Bacterial peptidoglycan serves as a critical modulator of the gut-immune-brain axis in Drosophila

•In line with our prior studies in mice, gut bacteria-derived PGN fragments disseminate and reach the Drosophila brain.•Sensing of circulating PGN fragments triggers immune and stress signaling pathways in the central nervous system.•Gut derived PGN fragments primarily induce an inflammatory response in perineurial glia at the brain-circulation interface.•Continuous activation of immune signaling in perineurial glia correlates with neurological decline and reduced lifespan. Metabolites and compounds derived from gut-associated bacteria can modulate numerous physiological processes in the host, including immunity and behavior. Using a model of oral bacterial infection, we previously demonstrated that gut-derived peptidoglycan (PGN), an essential constituent of the bacterial cell envelope, influences female fruit fly egg-laying behavior by activating the NF-κB cascade in a subset of brain neurons. These findings underscore PGN as a potential mediator of communication between gut bacteria and the brain in Drosophila, prompting further investigation into its impact on all brain cells. Through high-resolution mass spectrometry, we now show that PGN fragments produced by gut bacteria can rapidly reach the central nervous system.

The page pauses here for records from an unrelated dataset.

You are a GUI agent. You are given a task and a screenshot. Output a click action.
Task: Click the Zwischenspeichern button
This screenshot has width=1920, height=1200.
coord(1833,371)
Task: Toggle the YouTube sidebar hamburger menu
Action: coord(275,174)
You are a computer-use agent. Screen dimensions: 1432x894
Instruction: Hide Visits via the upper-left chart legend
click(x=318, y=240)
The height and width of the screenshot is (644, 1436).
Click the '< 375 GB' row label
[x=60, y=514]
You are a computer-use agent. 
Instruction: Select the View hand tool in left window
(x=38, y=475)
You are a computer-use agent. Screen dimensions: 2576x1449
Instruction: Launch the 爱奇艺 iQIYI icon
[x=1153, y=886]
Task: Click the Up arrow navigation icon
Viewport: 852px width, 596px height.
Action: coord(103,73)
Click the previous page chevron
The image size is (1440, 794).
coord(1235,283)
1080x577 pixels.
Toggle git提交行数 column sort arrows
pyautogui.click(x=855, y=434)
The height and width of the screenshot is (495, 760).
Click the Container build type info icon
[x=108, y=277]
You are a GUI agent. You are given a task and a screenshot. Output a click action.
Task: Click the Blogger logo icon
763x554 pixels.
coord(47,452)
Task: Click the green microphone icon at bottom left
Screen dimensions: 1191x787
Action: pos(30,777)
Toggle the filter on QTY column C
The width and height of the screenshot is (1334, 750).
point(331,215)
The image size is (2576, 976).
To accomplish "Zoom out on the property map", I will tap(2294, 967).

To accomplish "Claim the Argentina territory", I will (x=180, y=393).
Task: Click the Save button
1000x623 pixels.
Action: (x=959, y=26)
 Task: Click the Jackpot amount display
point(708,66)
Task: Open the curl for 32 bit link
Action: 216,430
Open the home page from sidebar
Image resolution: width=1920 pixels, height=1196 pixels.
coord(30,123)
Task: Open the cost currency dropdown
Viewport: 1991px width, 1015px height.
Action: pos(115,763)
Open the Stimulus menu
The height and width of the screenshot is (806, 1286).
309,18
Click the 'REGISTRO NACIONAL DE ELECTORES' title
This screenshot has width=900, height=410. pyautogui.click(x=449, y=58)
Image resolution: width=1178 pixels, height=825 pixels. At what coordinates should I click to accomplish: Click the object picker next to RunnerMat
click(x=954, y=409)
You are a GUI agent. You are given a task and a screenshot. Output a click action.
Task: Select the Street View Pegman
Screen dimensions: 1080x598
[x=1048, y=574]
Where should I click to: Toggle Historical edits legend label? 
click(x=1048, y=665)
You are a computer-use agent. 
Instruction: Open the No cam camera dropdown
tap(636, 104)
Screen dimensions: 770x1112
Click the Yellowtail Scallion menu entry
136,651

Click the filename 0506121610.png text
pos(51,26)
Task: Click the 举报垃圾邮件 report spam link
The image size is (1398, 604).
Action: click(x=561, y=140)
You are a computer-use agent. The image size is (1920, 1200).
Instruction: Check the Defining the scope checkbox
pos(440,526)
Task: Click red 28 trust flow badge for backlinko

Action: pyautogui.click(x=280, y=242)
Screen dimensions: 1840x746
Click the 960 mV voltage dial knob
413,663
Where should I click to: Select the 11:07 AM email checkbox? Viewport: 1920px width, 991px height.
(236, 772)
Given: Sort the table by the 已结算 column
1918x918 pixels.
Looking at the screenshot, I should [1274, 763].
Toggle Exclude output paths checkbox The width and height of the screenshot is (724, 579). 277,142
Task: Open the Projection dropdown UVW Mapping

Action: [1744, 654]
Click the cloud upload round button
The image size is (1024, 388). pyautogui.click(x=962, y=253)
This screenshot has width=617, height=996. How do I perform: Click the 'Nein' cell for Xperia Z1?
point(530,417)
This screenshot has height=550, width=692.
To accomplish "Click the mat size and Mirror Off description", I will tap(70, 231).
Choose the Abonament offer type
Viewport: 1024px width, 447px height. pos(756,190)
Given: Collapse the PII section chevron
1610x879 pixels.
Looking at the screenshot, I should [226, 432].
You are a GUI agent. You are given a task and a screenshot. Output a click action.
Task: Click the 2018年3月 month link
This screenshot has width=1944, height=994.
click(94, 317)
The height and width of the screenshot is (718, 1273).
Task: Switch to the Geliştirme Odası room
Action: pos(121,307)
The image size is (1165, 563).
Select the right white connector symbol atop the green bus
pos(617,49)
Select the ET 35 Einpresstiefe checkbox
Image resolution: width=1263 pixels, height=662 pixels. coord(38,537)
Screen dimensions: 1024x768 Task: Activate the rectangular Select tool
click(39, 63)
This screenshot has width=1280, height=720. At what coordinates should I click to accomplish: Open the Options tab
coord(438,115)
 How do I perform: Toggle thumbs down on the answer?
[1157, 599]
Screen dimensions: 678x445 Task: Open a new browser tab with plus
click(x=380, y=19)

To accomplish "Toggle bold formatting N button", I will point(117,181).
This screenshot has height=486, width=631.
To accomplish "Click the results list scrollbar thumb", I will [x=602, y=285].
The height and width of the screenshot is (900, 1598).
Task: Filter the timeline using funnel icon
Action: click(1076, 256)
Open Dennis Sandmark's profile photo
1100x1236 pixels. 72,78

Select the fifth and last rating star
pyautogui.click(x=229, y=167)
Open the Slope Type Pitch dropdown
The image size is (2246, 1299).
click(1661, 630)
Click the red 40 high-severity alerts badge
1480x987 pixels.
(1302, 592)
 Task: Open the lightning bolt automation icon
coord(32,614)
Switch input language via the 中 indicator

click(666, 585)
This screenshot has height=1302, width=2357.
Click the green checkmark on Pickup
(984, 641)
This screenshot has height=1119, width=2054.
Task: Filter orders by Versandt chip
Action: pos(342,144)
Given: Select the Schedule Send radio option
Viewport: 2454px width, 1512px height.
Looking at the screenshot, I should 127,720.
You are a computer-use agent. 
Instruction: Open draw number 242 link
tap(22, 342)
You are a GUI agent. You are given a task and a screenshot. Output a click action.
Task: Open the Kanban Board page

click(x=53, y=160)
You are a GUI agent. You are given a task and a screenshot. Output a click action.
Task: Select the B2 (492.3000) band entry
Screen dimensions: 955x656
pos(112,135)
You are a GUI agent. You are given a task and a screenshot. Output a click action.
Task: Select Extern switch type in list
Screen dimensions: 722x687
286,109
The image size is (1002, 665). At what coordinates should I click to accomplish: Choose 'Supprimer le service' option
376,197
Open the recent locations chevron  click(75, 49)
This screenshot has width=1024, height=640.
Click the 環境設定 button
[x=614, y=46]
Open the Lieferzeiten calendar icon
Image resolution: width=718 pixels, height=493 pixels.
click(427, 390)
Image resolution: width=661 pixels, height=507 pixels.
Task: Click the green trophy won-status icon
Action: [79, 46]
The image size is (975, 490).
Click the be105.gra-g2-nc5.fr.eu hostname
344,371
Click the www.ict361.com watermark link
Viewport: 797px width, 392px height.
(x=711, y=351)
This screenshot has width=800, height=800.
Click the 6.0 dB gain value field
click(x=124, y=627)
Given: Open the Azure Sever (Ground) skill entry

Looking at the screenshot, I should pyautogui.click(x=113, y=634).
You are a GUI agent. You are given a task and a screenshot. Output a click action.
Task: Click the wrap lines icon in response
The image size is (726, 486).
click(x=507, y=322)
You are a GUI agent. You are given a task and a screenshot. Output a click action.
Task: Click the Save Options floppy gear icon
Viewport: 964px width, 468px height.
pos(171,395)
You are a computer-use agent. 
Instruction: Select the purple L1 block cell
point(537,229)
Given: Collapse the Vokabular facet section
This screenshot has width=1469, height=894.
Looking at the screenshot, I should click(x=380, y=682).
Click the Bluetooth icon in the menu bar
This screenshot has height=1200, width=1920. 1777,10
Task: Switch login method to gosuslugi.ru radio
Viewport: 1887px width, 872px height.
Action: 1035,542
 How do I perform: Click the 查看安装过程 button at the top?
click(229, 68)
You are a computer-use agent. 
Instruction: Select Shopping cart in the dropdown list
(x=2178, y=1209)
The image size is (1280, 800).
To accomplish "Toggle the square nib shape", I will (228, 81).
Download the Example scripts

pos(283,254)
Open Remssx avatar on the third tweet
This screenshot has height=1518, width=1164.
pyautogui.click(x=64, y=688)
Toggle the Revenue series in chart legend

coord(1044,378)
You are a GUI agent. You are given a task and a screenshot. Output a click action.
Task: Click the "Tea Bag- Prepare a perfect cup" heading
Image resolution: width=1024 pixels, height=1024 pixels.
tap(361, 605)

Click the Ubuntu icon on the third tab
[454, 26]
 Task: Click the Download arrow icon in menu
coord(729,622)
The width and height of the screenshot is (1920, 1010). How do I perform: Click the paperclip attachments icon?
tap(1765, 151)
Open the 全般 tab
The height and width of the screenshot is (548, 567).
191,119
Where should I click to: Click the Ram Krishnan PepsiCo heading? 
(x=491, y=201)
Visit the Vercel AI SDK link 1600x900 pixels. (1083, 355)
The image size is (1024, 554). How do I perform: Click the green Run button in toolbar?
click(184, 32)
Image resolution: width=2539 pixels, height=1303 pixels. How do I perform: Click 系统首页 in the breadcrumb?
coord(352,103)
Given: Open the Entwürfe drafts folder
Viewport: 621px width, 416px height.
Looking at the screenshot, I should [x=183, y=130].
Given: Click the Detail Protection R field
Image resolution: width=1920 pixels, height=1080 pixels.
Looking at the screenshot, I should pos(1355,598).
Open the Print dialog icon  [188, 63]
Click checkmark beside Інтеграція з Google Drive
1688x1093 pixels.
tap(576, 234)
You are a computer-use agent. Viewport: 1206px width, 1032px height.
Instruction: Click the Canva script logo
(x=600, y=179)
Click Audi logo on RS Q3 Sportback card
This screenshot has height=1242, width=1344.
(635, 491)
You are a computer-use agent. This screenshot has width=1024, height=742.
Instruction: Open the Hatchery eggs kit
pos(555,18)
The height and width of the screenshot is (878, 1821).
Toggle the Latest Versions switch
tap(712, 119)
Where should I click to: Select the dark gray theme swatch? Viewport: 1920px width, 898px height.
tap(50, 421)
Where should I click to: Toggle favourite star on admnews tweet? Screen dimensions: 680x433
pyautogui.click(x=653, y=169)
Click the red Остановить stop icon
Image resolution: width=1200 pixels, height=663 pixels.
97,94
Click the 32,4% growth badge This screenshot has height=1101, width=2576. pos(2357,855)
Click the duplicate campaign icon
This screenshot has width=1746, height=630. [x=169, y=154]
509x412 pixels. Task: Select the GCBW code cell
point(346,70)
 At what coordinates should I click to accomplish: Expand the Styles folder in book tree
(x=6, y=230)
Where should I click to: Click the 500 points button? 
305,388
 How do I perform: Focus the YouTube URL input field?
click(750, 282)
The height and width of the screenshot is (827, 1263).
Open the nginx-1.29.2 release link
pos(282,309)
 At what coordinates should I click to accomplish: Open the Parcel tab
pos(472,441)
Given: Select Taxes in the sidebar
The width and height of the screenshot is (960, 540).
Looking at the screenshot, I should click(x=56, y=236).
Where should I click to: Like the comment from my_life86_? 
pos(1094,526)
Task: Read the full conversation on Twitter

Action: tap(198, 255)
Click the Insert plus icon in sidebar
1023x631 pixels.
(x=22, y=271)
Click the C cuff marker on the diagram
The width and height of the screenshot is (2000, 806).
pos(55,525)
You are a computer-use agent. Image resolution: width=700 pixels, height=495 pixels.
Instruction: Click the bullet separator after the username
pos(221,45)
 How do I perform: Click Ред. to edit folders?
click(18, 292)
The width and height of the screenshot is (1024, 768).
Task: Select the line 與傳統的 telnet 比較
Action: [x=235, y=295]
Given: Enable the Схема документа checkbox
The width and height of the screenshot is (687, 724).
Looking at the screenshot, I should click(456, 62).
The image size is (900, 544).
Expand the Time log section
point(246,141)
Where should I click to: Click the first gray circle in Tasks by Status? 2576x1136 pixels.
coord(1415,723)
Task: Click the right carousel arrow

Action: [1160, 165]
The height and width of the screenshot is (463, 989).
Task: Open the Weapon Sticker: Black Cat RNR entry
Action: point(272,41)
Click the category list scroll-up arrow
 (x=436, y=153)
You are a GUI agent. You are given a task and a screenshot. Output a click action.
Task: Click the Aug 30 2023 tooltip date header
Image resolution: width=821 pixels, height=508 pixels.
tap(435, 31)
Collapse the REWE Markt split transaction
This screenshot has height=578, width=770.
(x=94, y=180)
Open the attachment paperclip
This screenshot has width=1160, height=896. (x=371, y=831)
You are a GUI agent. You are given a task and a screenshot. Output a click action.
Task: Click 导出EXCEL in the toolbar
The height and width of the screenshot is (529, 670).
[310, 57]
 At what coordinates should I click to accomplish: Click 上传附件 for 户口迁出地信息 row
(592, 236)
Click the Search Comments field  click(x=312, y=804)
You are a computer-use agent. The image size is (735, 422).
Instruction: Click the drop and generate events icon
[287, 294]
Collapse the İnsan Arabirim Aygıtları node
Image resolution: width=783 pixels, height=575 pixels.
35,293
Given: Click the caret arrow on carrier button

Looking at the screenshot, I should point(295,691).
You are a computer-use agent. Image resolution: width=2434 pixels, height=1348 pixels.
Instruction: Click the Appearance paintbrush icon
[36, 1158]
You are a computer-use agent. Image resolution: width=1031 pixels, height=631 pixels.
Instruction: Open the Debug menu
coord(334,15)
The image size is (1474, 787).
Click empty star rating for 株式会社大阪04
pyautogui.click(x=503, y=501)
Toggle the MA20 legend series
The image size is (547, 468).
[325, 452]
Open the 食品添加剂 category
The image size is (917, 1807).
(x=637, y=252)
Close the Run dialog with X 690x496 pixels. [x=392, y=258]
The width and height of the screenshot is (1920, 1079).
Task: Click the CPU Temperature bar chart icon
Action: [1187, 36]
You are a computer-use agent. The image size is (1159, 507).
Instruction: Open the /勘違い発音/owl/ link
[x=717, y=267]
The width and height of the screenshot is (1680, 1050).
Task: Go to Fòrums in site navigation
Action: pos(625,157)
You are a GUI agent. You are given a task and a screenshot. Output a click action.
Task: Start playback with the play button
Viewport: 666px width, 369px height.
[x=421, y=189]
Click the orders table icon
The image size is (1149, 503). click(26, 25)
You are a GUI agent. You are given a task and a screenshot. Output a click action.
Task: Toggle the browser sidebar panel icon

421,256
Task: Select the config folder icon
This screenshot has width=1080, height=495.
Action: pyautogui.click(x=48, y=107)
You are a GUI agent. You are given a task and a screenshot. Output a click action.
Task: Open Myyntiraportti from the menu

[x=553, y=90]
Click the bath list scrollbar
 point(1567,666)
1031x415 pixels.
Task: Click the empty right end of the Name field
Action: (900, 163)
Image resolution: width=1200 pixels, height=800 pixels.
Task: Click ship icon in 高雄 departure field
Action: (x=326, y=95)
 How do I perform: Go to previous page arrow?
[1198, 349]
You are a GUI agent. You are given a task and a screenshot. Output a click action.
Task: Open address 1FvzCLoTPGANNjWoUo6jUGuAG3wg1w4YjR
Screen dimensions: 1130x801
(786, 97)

In Addition, by employing a combination of whole-genome transcriptome analyses, comprehensive genetic assays, and reporter gene systems, we reveal that gut bacterial infection triggers a PGN dose-dependent NF-κB immune response in perineurial glia, forming the continuous outer cell layer of the blood–brain barrier. Furthermore, we demonstrate that persistent PGN-dependent NF-κB activation in perineurial glial cells correlates with a reduction in lifespan and early neurological decline. Overall, our findings establish gut-derived PGN as a critical mediator of the gut-immune-brain axis in Drosophila.